Claudia Maurer Zenk (Hg.)
Theodor W. Adorno – Ernst Krenek, Briefwechsel 1929-1964
Innerhalb der Suhrkamp- Reihe von Adornos Briefe(n) und Briefwechsel(n) liegen nun jene Schriftstücke vor, die der Frankfurter Soziologe und Tonsetzer mit seinem Wiener Kompositions-Kollegen Ernst Krenek während der Jahre 1929 bis 1964 austauschte. Mit bewundernswerter Akribie und Sachkenntnis beleuchtet Claudia Maurer Zenk, emeritierte Musikwissenschaftlerin an der Universität Hamburg, den jeweiligen Hintergrund der herangezogenen Texte. In ihnen mischen sich, wie der Leser rasch erkennt, gleichsam „Alltags-Informationen“ mit gewichtigen Texten zur „Neuen Musik“, wie sie in dieser Zeit entsteht.
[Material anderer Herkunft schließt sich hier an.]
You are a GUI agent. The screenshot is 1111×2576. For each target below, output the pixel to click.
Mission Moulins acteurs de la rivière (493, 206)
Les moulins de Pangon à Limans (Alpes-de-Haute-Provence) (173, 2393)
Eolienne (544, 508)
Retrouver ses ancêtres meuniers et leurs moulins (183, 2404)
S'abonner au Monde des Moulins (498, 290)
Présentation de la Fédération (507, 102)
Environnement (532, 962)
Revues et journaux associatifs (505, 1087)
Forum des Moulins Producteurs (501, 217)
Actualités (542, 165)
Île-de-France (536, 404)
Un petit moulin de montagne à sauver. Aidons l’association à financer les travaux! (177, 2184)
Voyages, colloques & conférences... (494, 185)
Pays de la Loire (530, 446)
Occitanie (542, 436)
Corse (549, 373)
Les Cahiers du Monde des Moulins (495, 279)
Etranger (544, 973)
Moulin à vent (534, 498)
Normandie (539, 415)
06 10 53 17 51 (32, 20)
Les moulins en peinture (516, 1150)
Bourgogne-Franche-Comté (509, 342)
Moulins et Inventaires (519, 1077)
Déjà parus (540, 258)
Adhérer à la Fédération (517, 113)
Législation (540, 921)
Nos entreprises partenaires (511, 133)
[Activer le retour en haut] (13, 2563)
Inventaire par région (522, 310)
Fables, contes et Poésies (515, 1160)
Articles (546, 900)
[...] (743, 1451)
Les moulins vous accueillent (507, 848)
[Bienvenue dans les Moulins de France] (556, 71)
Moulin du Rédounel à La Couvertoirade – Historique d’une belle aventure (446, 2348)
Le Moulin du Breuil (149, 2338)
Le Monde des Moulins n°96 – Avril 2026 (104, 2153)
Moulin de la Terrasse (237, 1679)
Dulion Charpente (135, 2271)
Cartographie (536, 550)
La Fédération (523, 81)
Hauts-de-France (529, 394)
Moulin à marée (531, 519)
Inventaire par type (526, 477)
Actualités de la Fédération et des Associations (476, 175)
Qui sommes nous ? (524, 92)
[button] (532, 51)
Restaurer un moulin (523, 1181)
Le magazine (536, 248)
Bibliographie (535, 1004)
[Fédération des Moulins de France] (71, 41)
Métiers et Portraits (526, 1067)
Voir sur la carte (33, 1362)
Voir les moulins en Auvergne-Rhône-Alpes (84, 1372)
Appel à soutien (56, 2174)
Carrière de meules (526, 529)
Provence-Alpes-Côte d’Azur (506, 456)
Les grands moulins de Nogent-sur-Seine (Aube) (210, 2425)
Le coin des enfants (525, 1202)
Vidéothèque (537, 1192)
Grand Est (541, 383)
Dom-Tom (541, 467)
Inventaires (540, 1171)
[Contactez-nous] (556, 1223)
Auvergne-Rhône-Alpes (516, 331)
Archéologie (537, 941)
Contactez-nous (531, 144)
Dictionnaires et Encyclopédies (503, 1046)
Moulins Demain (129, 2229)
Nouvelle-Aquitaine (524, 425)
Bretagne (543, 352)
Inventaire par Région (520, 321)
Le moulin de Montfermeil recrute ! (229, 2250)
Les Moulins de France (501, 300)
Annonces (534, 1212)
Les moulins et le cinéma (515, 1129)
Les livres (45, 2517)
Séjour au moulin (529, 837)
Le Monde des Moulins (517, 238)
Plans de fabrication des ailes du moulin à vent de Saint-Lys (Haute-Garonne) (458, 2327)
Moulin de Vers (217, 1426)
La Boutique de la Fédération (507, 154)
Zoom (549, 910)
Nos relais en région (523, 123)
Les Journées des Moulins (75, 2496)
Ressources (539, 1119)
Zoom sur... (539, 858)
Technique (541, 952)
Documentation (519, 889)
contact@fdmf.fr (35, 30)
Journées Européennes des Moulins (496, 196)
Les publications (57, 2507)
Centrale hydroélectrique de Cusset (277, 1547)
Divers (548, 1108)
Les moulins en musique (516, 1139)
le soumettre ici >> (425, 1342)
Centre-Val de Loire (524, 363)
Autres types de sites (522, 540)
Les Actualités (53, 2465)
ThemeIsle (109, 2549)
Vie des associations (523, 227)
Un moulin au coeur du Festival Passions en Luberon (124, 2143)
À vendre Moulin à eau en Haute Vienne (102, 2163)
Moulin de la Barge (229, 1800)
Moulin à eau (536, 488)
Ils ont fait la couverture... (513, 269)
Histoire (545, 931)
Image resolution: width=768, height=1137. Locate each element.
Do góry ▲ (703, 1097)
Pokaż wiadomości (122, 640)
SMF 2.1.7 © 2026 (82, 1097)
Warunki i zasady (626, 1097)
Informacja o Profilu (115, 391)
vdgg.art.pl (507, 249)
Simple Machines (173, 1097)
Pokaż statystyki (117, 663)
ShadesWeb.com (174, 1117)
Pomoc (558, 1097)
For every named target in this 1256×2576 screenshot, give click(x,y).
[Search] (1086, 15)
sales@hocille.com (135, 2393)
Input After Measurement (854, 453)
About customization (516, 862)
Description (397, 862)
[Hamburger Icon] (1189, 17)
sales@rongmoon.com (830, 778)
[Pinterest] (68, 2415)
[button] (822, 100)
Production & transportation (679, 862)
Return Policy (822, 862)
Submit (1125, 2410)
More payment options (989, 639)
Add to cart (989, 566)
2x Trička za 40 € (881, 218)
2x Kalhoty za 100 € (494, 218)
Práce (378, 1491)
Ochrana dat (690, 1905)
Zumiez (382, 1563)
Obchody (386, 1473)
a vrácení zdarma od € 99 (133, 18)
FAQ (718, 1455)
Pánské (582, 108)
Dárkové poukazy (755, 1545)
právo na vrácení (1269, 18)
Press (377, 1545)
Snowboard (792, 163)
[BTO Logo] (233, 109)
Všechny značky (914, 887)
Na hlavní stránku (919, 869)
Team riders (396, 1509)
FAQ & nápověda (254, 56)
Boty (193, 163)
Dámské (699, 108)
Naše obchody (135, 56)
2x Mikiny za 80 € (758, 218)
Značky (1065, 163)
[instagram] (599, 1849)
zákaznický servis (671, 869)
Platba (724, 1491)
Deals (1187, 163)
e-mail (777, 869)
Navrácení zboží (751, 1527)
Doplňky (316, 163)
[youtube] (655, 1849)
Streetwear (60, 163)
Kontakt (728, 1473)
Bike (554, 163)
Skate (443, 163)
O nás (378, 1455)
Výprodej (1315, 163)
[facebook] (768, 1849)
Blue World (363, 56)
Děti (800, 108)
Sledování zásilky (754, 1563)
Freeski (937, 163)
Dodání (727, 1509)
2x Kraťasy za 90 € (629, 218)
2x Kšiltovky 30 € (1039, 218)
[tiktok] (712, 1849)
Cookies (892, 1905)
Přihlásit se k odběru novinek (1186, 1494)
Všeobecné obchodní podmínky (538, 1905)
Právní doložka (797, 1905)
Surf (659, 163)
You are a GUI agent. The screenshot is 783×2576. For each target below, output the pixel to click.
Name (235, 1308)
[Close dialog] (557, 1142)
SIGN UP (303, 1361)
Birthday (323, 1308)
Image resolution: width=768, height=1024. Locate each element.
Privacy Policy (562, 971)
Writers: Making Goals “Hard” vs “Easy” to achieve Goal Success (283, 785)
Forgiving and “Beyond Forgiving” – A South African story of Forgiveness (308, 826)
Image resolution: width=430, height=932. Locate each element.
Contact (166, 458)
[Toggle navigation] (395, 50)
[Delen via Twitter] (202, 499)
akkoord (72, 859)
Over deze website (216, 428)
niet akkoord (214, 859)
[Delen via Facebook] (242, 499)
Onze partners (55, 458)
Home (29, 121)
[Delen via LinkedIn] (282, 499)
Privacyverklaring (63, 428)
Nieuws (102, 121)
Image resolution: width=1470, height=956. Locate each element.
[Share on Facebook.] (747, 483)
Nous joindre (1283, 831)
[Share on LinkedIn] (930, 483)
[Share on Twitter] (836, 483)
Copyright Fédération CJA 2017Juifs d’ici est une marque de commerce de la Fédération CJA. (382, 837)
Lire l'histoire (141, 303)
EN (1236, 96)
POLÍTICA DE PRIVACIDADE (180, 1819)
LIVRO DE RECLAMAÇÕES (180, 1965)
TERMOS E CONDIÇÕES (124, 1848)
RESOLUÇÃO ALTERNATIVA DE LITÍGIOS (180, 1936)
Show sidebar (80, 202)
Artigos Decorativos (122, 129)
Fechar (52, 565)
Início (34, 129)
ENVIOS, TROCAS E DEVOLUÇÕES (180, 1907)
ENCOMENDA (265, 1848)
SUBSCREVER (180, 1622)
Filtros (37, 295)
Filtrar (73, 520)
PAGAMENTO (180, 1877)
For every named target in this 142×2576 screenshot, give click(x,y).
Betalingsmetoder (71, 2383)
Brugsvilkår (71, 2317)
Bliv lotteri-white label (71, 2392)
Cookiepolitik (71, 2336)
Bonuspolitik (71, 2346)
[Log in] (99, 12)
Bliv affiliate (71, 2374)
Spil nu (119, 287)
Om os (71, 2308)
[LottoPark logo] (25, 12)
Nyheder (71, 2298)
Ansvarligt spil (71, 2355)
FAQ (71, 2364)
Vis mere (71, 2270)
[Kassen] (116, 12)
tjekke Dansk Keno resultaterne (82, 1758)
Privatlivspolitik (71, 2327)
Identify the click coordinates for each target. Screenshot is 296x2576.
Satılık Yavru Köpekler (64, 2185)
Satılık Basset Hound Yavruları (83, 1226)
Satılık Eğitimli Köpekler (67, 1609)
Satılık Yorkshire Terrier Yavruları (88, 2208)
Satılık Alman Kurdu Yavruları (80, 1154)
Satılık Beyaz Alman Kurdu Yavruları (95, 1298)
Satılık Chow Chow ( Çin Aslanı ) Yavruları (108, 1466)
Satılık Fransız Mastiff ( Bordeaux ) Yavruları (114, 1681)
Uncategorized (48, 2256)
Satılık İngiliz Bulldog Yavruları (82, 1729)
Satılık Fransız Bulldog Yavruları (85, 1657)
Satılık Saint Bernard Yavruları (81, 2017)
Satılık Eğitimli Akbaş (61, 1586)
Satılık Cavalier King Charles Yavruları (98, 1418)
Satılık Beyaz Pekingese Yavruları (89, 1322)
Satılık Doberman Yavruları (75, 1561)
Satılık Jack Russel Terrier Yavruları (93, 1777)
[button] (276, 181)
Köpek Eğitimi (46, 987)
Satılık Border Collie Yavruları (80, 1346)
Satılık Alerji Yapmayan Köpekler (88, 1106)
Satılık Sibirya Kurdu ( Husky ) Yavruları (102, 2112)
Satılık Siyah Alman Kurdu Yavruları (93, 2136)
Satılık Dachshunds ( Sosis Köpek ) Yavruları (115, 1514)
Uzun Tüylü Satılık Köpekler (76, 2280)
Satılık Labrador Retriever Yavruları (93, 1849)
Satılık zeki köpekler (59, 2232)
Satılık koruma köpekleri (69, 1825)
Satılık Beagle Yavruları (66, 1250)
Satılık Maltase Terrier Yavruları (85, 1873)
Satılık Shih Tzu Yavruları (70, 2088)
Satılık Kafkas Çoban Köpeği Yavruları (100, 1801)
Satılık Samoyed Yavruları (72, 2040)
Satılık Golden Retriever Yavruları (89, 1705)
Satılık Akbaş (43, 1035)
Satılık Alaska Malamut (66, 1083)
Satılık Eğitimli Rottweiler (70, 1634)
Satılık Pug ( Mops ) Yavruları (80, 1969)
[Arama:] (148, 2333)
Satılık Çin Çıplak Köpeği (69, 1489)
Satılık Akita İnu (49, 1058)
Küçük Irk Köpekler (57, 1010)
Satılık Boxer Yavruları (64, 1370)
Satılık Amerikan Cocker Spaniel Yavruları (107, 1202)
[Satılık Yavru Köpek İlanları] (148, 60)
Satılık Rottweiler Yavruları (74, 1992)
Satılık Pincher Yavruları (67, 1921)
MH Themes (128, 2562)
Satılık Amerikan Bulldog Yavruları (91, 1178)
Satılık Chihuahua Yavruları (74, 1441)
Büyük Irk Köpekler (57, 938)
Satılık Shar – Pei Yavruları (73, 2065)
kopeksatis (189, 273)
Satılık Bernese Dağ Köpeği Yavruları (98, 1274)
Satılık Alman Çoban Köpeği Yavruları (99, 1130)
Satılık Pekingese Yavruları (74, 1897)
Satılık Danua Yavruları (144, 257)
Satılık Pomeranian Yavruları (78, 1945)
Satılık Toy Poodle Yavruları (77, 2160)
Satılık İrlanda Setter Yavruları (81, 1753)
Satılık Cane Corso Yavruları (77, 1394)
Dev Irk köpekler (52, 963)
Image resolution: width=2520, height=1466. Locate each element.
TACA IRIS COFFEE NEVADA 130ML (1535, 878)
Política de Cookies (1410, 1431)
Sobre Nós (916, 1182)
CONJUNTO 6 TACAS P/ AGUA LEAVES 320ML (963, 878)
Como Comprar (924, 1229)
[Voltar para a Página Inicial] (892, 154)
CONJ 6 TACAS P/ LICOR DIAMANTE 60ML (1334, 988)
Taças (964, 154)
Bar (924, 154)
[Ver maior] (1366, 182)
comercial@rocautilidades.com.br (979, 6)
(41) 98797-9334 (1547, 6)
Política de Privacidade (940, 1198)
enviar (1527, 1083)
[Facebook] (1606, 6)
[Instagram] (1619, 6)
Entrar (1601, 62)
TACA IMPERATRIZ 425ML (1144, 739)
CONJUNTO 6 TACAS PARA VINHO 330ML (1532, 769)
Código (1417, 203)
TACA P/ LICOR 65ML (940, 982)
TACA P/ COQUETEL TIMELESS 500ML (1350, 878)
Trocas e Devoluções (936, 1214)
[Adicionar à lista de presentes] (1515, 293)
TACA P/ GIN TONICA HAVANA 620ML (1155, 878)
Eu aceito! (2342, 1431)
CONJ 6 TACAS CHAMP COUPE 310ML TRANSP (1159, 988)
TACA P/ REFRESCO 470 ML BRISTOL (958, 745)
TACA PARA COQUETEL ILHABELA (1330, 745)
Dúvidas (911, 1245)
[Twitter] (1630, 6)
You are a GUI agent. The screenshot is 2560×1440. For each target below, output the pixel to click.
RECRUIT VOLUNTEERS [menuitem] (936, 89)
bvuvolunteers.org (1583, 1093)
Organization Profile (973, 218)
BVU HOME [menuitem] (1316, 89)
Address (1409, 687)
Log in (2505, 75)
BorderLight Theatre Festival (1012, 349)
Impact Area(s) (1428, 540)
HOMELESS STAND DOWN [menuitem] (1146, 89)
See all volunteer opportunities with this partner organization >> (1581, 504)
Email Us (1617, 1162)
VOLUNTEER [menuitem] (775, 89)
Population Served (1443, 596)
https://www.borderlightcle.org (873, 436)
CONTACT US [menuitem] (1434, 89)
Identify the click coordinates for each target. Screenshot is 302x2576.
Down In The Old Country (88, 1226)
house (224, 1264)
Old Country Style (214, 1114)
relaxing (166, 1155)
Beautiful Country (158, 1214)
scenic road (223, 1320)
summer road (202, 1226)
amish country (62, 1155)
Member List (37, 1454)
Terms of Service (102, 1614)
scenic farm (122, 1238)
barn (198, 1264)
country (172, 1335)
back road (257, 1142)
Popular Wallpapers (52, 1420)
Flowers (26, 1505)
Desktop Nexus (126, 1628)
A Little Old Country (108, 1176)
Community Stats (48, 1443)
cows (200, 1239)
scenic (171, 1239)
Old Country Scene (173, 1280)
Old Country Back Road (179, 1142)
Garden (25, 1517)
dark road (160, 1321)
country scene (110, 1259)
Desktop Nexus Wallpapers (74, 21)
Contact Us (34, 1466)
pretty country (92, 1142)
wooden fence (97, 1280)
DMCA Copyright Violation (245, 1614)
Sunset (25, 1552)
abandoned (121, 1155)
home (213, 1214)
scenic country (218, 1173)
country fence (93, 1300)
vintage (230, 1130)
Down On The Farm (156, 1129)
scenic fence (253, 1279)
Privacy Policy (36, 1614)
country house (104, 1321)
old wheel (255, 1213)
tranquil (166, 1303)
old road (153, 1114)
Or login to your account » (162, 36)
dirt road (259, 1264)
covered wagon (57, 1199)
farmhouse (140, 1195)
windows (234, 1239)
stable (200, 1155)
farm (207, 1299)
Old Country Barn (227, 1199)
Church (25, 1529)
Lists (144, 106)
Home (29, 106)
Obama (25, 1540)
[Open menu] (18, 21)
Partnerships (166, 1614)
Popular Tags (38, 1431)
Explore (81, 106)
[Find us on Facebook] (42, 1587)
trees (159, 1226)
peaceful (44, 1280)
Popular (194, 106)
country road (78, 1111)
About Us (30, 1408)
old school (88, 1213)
Von besonderer Herzlichkeit zeugen zunächst jene Briefe, in denen Adorno (1903-1969) und Krenek (1900-1991) auf wechselseitige Konzert- und Bühnenerfolge eingehen. So bedankt sich Adorno in einem umfänglichen Schreiben aus Oxford (28. Oktober 1934) bei seinem Kollegen für den Klavierauszug zu dessen Oper Karl V. und erwähnt die Schwierigkeiten, aktuelle Kompositionen bei Verlagen unterzubringen. Kurz darauf schlägt die Diskussion jedoch ins intensive Fachgespräch um. Im Blick auf die ihm ebenfalls zugesandten Klavierstücke op. 39 seines Partners erklärt Adorno: Die Stücke „sind mir wichtig als Dokument einer Phase […] der Auseinandersetzung mit dem […] Neoklassizismus Strawinskijs […], nämlich durch eine unausrottbare und sehr tiefe Lust an der Improvisation, dem jäh Dazwischenfahrenden, Inkalkulablen, das bei jenem Strawinskij gerade ausgeschlossen bleibt.“
Eine andere Persönlichkeit verrät der Brief Kreneks an Adorno aus Wien (27. September 1936): „Es gelang mir, bei prächtiger südlicher Sonne zwischen den reifenden Weinbergen noch einiges Vernünftige zu schaffen […]. Ich muß nun sehen, wie ich den Rest in dem bevorstehenden Gedränge noch unterbringe.“ Wenig später erklärt Krenek dann: „Auf Ihre Arbeiten über Johann Strauß etc. bin ich sehr gespannt, besonders auf die Entwicklung unserer Zwölftonabhandlungen. Sie scheinen mir stets wichtiger zu werden.“ Ohne dies zu präzisieren und seine – letztlich abwartende Haltung – zur atonalen Musik zu umreißen, wendet sich Krenek abrupt der Biografie zu, welche Willi Reich derzeit über Alban Berg schreibt und die 1937 dann erscheinen wird. Fast schroff erklärt Krenek: „mit Reich [habe ich] ausführlich gesprochen. Er hat vollkommen eingesehen, daß das nicht so möglich ist […], daß seine Darstellung eine Folge des verderblichen Einflusses schlechter, positivistischer Universitätsbildung“ ist.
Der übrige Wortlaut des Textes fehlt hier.